Role of Circulating Myeloid-Derived Suppressor Cell (MDSC) in Hodgkin Lymphoma (HL) Progression: Highlighting Clinical Relevance

Introduction. About 15-25% of patients with HL have primary refractory disease or relapse after the first line of therapy and about half of them diagnosed chemosensitivity after transplantation. In the attempt to find a peripheral blood biological marker that could mirror the dysregulated microenvironment of HL, we analyzed the number of myeloid-derived suppressor cells (MDSC) and its correlation with clinical variables and response to therapy.

Methods. 52 primary HL patients, (median age: 40, range: 19-61 years; male: 21, female: 31), were included in the study since April, 2018. 63.5% and 36.5% of patients have been diagnosed with early and advanced stages of HL, respectively, and received the ABVD or BEACOPP (14/esc) as a 1st-line treatment regimen.

We have also used a routine protocol of metabolic PET assessment according to Deauville criteria of treatment response.

Results. 82.6% (43/52) of patients achieved remission (CR/PR) during the follow-up period (median timeline: 25 months). We recorded a disease progression in 6/52 (11.5%) patients during and after the 1st line therapy, (median time to relapse - 8 months).

We observed that the level of E-MDSC in patients with HL before treatment is twelve times higher than in healthy control group (24% vs 2 % respectively, p=0.02). Also, the E-MDSC count increases significantly with age of HL patient (with the highest levels in patients over 40 y.o., p=0.008) and with the stage of the disease. Thus patients with advanced stages (III-IV) of HL have increased % of circulating E-MDSC compared to early stages (1A-2B) of disease (p=0.07) . We also found the significant correlation between increased level of MDSC during the treatment and the presence of 4 or more risk factors by IPS (p=0.03).

Patients with negative PET results (interim and EOT) had a significantly lower percent of E-MDSC in peripheral blood during and in the end of treatment compare to positive PET patients (interim MDSC: 14% vs 36%, p=0.03; EOT MDSC: 12% vs 42%, p=0.0007, respectively).

Patients with CR also had increased number of T and NK-T cells compared to pre-treatment numbers (p=0.05), which all together indicates the activation of anti-tumor immune response.
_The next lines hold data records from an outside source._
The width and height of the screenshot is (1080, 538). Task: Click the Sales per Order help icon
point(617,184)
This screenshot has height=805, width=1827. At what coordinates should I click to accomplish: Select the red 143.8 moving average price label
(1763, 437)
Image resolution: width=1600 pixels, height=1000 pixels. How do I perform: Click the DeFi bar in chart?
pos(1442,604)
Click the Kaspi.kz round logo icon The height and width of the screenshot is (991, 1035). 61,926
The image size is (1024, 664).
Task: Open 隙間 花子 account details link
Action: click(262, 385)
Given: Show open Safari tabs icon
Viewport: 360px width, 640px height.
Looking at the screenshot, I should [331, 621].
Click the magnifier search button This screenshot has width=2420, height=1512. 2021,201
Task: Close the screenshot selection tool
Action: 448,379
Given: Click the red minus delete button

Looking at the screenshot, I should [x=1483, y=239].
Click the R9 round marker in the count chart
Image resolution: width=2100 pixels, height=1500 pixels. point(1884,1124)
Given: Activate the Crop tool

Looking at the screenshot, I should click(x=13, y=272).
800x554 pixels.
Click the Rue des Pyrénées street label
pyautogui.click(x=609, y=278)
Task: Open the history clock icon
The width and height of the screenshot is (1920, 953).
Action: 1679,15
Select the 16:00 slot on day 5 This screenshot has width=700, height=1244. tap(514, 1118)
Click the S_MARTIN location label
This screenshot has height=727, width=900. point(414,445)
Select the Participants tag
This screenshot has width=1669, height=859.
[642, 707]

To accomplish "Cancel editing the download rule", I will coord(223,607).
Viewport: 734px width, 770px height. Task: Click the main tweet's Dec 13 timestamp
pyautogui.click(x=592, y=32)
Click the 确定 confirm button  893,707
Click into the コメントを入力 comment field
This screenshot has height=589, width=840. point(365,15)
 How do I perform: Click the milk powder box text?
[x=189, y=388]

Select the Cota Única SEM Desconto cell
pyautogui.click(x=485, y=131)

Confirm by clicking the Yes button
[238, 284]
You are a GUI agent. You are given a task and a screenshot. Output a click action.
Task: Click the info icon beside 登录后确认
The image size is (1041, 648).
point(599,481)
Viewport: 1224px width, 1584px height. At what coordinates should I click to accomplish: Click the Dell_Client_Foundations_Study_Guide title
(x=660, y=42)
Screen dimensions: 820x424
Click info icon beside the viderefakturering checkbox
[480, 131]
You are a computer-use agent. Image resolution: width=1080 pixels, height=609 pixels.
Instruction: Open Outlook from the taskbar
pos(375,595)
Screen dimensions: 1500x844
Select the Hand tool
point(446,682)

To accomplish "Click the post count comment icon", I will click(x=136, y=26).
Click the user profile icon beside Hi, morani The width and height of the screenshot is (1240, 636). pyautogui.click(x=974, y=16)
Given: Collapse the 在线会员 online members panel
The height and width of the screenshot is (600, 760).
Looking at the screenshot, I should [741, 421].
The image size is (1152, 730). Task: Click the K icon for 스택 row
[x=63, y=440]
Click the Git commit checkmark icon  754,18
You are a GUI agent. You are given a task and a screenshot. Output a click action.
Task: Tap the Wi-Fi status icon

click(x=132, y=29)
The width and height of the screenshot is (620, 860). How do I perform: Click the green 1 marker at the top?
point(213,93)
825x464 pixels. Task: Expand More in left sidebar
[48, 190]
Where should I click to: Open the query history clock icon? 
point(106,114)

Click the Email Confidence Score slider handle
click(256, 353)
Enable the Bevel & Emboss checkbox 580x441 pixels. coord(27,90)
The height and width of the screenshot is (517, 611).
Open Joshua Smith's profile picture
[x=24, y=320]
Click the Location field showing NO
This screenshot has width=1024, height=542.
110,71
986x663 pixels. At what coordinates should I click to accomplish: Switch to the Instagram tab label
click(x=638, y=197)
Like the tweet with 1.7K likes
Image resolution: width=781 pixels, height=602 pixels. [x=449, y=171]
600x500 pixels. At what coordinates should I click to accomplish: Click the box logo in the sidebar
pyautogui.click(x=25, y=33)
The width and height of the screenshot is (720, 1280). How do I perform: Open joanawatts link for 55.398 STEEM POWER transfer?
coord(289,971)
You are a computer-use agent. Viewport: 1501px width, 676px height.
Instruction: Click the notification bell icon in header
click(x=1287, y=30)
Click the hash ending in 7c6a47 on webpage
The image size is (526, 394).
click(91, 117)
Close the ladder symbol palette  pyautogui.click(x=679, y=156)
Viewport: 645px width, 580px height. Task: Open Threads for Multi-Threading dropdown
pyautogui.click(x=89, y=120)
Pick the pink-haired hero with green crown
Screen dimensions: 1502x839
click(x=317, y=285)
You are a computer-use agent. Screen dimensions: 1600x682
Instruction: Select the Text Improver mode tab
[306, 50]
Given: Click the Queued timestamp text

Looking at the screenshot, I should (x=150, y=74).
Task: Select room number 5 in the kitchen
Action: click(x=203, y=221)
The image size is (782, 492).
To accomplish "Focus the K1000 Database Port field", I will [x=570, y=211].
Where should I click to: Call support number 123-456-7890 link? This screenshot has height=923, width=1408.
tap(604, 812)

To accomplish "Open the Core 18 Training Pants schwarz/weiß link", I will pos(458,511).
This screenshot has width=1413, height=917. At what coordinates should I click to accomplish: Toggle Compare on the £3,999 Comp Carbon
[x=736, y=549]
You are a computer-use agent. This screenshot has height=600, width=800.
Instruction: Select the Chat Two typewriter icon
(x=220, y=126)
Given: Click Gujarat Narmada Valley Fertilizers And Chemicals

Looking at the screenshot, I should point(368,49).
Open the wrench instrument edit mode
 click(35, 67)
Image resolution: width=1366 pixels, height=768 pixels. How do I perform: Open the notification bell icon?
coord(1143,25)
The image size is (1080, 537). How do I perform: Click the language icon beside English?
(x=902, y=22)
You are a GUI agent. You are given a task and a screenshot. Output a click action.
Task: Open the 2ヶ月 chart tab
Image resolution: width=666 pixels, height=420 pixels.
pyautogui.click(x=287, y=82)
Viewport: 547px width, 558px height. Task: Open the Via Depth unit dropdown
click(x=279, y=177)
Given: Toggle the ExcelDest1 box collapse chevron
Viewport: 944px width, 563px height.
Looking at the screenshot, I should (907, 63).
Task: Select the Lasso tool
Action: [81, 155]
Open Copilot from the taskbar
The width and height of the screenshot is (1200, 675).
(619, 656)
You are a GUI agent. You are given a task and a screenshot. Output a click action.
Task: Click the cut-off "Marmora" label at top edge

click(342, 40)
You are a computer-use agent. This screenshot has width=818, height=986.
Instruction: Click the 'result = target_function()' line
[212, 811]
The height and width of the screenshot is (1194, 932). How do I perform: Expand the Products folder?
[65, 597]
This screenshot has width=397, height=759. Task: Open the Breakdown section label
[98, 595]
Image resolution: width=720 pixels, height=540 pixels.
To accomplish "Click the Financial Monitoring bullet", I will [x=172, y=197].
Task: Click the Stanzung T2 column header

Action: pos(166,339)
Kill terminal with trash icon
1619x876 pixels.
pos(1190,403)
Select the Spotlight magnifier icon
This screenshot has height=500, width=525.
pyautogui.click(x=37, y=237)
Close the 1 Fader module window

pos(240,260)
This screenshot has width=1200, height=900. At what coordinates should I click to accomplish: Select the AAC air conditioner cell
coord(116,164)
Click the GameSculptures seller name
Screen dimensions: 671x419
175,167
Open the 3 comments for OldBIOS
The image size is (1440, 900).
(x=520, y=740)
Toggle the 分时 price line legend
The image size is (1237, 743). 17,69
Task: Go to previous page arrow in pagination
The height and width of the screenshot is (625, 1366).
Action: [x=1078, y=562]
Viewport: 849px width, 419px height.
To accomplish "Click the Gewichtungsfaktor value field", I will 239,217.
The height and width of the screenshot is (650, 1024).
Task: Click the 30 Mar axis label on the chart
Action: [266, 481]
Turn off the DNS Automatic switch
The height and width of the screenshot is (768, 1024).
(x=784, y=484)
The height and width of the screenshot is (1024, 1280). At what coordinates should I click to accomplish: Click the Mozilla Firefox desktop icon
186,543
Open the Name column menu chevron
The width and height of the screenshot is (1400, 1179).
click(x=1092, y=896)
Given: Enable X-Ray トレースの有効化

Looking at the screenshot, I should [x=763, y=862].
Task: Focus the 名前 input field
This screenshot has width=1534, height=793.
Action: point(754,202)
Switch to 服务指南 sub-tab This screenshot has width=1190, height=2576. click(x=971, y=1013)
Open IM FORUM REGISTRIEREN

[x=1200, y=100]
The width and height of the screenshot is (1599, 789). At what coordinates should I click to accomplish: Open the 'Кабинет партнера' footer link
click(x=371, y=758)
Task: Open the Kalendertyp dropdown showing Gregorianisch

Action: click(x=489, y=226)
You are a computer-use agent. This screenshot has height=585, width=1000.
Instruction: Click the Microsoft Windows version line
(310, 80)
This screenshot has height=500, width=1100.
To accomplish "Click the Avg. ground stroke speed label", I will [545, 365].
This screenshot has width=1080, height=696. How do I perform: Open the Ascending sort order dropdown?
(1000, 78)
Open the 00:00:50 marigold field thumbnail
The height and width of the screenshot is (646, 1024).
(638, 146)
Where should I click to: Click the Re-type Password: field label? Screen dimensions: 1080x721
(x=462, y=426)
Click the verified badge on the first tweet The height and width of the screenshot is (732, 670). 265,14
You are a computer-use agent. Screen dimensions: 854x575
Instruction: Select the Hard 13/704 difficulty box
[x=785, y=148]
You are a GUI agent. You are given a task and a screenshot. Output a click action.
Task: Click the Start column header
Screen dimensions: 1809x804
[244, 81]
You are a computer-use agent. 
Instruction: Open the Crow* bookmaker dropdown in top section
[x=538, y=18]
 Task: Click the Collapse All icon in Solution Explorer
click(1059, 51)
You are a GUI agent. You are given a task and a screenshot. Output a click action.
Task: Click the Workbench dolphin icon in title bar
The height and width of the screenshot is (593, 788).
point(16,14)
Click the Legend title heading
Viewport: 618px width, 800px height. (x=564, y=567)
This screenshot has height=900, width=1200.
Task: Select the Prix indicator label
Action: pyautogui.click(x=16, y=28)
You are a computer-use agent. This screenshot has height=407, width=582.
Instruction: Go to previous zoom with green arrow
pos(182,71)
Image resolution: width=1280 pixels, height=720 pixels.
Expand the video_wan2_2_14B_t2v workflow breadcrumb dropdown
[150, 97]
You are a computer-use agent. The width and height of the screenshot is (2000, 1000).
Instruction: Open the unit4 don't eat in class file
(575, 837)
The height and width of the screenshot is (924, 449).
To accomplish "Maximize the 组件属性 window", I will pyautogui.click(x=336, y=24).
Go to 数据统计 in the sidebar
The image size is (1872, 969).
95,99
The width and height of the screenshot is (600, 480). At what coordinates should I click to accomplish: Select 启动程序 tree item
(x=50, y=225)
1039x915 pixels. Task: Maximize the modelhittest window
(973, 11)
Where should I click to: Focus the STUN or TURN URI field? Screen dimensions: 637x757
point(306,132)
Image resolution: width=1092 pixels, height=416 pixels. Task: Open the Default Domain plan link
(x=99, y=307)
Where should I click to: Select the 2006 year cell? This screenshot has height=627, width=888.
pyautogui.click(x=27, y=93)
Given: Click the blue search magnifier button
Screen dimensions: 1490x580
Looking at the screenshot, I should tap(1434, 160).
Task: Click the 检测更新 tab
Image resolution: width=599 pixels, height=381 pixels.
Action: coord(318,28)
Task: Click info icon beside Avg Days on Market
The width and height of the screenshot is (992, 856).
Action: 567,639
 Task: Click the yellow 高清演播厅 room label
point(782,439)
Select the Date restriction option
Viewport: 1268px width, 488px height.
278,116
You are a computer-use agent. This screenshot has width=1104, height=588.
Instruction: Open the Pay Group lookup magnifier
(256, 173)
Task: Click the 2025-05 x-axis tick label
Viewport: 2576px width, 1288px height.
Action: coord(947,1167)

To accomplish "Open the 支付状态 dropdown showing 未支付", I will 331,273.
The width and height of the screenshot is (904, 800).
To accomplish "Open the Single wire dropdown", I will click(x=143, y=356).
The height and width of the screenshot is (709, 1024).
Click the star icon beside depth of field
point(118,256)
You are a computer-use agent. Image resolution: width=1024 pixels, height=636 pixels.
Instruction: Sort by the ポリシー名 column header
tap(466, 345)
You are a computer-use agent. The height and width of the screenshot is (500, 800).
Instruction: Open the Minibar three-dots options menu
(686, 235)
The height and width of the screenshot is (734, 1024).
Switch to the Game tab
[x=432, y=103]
Conclusion. Increased level of circulating E-MDSC is associated with age, advanced stage of HL, presence of 4 or more IPS risk factors and poor clinical outcome. Evaluation of MDSC levels in peripheral blood can be used as additional prognostic marker for early clinical outcome assessment. The discovery of new prognostic factors will improve the individualized approach to the treatment of patients and reduce the risk of disease recurrence.

No relevant conflicts of interest to declare.